Generating Alpha with Digital Receipts from High-Frequency Shoppers

This post was originally published on Big Data Protocol

Using Alternative Data to Capture Retail Trends Before Earnings Calls

Summary

Following the August 11 earnings call, Weight Watchers’ ($WW) stock fell 40%. HFS model data predicted this drop before earnings came out. The simple metric generated by the HFS model can be used by large funds a retail investors alike to capture alpha.

Insights

Amass Insight’s new proprietary data product, called HFS Stream, incentivizes a panel of high-frequency shoppers from the U.S., U.K. and Germany, covering 26 direct-to-consumer (DTC ) publicly-traded companies, to analyze their purchases via digital and physical receipt uploads. With this data, investors can gain an edge on expected ordering volumes and revenue prior to earnings announcements. For institutions highly familiar with other credit card transactional datasets, this is a good complement given the hyper-focused panel across two continents. Whether you are quant-based or fundamental, a multi-billion dollar fund manager or Robinhood trader — anyone can comprehend and use this dataset to generate alpha.

Looking at data going back to 2014, it’s worth highlighting a specific use-case for Weight Watchers International ($WW) in Q2 2021, and Wayfair ($W) in Q2 2020 around how a user would leverage this dataset for alpha generation.
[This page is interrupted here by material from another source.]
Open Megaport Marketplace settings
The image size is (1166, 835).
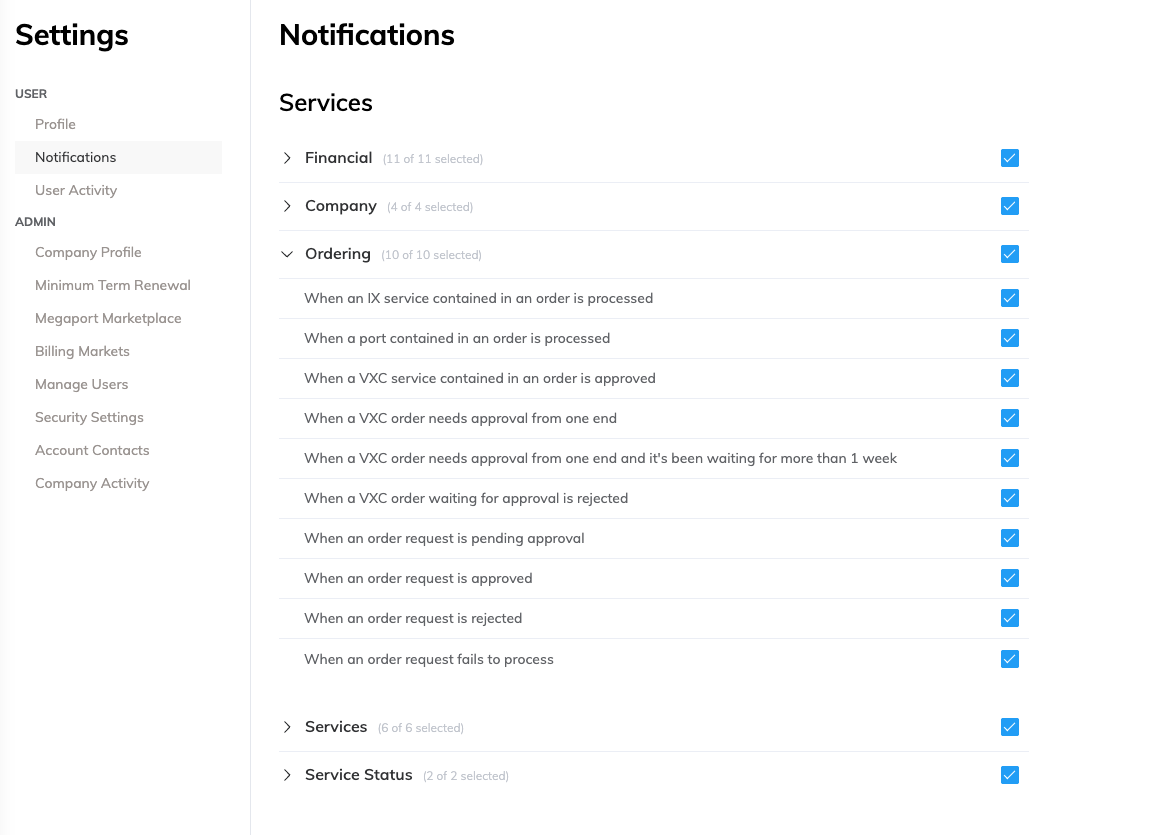pos(108,318)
Let’s take a look at the dataset:

Source: Digital and physical receipts from high-frequency shoppers at major retailers and subscription-based companies

History: Dating back to Q1 2014

biswap

Target Investment Style: Tactical (1–3 month trading horizon), event-based

Use-Case: Understand gross sales volume prior to earnings announcements

As depicted in the below graphic for Weight Watchers International ($WW), the data model predicted a large year-over-year decrease in sales volume during Q2 2021, updated on July 7th. Subsequently, the announcement by Weight Watchers on August 11th aligned with this model’s decrease and the stock experienced a ~40% price decrease over the 24 hours following the announcement.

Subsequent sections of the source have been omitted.